Method Verification of Inhouse Real-time Polymerase Chain Reaction for Detection of Toxoplasma gondii

Toxoplasmosis is one of the most common parasitic infection in humans. Serological and molecular methods are used for diagnosis. Molecular methods are becoming increasingly preferred, since they lead to shortening of diagnostic time. In our study, it was aimed to determine Toxoplasma gondii by a cost-effective, quantitative, fast and reliable method without using a commercial kit, and apply method verification. T.gondii strain which was continued by mouse inoculation in our laboratory was used for method verification study.
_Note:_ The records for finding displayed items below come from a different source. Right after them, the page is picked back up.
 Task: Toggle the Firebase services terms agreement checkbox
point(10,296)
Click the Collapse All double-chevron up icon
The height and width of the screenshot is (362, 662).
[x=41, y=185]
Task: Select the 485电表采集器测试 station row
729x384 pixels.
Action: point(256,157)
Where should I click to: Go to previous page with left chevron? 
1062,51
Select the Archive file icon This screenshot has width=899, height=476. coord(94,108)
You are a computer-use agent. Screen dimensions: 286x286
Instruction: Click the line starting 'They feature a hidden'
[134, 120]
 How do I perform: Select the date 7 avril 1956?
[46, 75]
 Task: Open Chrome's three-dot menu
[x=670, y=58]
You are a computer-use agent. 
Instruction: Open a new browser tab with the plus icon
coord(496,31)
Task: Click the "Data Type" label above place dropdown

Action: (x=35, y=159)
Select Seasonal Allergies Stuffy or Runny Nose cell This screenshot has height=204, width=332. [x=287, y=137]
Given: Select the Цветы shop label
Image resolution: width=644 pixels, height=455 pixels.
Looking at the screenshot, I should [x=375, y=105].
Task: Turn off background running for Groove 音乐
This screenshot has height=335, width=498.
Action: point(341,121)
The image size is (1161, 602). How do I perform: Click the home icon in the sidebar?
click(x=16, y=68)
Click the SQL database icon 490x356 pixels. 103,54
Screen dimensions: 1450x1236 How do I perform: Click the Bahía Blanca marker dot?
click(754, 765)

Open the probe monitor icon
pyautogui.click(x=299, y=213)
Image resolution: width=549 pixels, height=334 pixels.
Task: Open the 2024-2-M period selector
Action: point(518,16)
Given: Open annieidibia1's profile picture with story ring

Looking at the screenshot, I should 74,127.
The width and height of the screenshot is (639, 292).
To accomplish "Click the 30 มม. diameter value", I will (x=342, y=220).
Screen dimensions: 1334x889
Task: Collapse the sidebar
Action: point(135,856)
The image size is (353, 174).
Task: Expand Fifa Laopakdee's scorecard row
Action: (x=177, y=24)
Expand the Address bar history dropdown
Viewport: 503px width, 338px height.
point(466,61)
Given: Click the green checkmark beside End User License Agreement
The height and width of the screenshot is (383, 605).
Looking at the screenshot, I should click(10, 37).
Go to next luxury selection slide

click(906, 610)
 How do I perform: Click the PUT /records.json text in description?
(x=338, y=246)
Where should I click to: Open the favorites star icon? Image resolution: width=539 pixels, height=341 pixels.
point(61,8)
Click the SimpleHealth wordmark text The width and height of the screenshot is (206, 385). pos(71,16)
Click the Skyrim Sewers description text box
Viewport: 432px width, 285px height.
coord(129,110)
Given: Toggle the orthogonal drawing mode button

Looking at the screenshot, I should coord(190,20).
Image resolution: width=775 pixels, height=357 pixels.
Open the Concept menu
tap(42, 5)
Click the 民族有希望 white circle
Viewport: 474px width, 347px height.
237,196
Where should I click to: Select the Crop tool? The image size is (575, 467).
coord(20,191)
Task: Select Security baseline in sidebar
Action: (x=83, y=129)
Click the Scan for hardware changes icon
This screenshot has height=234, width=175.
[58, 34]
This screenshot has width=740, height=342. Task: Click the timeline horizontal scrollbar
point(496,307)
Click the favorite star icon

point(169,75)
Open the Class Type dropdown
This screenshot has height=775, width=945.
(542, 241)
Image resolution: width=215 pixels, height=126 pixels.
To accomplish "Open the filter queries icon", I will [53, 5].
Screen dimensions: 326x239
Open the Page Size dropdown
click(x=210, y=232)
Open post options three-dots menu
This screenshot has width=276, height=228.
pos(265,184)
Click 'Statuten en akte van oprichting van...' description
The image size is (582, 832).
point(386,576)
For this purpose DNA extraction was performed using a commercial kit. The limit of detection and, high and low positivity rates were determined by serial dilutions of DNA sample. Accuracy and certainty studies were performed using with TG-F, TG-R primers and TaqMan TG probe for method verification of the test. In the study with serial dilutions of DNA sample, detection limit was determined as 10(-3) dilutions (0.028 copies/reaction). Furthermore 10(-1) dilution (2.8 copies/reaction) was considered as high positive, 10(-2) dilution (0.28 copies/reaction) was considered as low positive and method verification studies were performed. The accuracy of test was determined as 0.62 for high positive samples and 0.14 for low positive samples. CV value of intra-assay certainty was 0.62 for high positive samples and 0.14 for low positive samples, whereas, CV value of inter-assay certainty was calculated as 1.03 for high positive samples and 2.34 for low positive samples. Correlation coefficient was determined as 0.99. The coefficient of variation of inhouse realtime PCR method used in our study was found to be below 15%, and it was decided to be suitable for routine laboratory studies.